_ASSIGNED TASK_
Select the lines of the records containing the word "tweet" and list them.

[Collection entries]
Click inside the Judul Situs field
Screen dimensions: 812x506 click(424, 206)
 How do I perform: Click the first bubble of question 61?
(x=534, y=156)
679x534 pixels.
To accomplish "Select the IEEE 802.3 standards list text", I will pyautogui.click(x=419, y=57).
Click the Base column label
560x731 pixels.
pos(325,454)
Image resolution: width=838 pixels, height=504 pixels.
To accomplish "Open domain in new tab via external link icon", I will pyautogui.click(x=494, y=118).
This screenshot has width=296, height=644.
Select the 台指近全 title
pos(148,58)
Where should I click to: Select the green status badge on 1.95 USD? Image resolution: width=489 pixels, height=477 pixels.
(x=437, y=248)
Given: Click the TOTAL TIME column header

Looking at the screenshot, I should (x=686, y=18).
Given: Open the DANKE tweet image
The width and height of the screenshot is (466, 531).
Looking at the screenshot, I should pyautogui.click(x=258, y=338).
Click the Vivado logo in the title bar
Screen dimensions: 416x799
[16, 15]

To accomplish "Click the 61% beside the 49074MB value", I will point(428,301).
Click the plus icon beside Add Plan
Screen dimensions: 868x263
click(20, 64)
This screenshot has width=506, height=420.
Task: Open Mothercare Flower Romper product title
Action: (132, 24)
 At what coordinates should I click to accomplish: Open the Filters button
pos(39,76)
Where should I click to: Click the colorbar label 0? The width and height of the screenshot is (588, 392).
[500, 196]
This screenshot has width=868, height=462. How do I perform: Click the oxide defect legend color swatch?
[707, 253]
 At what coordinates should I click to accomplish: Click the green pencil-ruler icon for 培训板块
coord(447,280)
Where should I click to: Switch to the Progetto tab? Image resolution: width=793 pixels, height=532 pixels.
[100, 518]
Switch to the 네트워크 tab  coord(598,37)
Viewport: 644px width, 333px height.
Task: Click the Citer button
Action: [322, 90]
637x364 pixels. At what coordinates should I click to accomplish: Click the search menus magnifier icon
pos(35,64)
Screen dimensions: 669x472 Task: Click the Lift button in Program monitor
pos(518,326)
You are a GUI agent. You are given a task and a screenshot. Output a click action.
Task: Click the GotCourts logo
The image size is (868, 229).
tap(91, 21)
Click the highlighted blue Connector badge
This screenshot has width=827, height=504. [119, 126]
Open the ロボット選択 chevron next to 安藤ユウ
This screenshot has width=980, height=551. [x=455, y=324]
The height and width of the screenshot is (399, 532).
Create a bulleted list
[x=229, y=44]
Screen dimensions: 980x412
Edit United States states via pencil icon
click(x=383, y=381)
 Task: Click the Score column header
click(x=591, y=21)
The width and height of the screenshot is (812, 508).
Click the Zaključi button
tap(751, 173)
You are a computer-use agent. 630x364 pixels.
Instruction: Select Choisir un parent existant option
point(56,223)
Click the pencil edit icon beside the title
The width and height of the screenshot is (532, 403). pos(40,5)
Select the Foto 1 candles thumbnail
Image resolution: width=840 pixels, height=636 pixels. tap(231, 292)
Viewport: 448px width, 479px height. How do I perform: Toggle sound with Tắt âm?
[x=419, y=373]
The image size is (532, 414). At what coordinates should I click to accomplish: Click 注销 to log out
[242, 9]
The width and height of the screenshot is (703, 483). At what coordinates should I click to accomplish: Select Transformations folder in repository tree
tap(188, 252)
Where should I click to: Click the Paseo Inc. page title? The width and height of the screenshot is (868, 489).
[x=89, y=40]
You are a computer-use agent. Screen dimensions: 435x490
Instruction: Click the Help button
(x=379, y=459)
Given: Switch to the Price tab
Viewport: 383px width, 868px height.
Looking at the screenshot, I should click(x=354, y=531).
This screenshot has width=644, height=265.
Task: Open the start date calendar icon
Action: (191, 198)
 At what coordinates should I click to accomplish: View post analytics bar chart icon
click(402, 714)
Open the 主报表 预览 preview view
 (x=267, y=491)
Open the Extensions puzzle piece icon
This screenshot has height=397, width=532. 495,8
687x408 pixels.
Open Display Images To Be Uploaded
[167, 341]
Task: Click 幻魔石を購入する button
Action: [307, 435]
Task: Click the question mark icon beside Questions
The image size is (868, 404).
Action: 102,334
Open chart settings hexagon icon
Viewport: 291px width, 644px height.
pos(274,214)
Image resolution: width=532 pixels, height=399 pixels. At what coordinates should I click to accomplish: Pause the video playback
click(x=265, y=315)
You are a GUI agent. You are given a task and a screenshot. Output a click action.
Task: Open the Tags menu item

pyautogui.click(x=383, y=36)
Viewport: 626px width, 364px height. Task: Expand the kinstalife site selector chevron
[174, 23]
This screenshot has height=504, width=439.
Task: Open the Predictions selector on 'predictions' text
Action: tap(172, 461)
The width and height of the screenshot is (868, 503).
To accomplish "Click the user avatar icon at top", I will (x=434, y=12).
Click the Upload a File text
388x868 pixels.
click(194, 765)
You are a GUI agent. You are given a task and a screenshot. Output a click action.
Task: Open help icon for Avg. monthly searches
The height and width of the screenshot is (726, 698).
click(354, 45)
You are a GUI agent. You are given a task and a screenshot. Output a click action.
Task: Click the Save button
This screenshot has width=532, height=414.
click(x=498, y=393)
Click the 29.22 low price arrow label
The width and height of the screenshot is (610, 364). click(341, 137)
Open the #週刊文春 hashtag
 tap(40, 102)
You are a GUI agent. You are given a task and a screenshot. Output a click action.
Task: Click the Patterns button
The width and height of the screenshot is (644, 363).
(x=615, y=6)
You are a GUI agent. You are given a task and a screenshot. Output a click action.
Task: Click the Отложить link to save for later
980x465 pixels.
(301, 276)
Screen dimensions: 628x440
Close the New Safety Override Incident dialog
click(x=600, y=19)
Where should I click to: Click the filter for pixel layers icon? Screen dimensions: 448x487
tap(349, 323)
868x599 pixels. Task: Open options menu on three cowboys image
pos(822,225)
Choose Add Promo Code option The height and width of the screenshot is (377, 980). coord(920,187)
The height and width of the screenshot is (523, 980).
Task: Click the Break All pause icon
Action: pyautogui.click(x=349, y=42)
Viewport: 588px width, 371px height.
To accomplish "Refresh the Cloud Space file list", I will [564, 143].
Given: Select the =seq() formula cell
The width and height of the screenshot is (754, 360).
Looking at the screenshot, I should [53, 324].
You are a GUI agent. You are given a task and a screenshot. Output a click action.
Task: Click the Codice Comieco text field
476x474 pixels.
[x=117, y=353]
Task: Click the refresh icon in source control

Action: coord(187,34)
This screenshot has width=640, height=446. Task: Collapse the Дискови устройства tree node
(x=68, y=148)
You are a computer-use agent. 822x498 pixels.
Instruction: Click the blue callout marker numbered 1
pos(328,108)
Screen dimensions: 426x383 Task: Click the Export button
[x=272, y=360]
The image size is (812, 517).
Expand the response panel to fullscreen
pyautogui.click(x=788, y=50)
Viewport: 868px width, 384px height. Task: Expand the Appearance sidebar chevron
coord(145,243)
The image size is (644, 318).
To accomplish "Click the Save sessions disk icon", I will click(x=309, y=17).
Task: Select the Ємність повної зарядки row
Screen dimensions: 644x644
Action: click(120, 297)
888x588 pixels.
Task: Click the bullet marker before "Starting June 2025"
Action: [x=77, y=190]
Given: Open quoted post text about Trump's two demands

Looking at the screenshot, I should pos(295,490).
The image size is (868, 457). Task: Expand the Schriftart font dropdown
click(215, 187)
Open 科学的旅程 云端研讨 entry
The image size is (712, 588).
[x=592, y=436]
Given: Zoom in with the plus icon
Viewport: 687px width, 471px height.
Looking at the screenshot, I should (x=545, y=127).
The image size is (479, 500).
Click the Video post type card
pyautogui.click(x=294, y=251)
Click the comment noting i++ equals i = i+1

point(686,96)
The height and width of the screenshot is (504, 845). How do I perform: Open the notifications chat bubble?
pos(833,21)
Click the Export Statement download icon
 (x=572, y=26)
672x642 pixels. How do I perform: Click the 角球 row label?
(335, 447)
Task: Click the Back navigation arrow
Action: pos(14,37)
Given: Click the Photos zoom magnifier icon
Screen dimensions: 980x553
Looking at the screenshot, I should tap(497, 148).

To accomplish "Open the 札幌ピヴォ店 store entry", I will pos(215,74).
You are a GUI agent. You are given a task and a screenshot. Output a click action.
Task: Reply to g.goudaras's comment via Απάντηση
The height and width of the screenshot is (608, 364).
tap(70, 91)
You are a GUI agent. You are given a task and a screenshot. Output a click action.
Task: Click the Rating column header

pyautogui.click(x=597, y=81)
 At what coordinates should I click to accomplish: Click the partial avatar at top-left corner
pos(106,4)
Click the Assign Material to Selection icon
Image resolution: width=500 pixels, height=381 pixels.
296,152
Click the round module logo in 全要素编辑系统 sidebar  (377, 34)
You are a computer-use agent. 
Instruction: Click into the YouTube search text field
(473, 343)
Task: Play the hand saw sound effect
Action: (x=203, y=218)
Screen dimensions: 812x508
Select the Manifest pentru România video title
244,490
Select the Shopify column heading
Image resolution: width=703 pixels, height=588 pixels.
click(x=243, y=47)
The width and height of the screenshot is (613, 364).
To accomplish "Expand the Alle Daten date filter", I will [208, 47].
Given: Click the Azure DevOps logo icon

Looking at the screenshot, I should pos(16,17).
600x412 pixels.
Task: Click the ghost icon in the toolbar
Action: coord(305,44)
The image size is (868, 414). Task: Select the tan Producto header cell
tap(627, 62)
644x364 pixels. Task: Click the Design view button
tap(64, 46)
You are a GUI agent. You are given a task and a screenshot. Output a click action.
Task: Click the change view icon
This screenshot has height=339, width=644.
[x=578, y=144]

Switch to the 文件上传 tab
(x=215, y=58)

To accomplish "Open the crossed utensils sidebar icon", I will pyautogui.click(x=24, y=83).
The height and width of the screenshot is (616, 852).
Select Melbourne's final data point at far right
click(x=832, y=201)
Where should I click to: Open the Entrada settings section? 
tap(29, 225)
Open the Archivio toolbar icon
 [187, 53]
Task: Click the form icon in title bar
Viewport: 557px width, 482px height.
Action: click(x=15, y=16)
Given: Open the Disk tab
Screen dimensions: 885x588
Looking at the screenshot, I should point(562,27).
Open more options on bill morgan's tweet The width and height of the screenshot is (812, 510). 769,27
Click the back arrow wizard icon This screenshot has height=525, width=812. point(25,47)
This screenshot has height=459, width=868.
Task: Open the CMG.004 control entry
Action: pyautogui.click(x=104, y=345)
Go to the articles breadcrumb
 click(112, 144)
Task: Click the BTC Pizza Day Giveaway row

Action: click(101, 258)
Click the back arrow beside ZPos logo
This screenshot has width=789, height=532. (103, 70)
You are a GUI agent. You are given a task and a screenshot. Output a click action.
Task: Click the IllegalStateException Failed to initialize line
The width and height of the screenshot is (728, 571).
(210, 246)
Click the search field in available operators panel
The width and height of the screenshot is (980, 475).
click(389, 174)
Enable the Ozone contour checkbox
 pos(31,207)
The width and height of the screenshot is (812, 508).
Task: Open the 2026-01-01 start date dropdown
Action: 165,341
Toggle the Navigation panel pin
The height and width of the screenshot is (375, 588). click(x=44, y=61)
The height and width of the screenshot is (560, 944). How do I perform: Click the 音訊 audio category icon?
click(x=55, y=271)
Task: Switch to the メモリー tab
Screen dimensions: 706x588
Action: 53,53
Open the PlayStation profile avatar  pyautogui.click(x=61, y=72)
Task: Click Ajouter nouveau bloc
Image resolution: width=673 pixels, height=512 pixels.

_WRITTEN ANSWER_
Given: Open the DANKE tweet image
Open more options on bill morgan's tweet The width and height of the screenshot is (812, 510). 769,27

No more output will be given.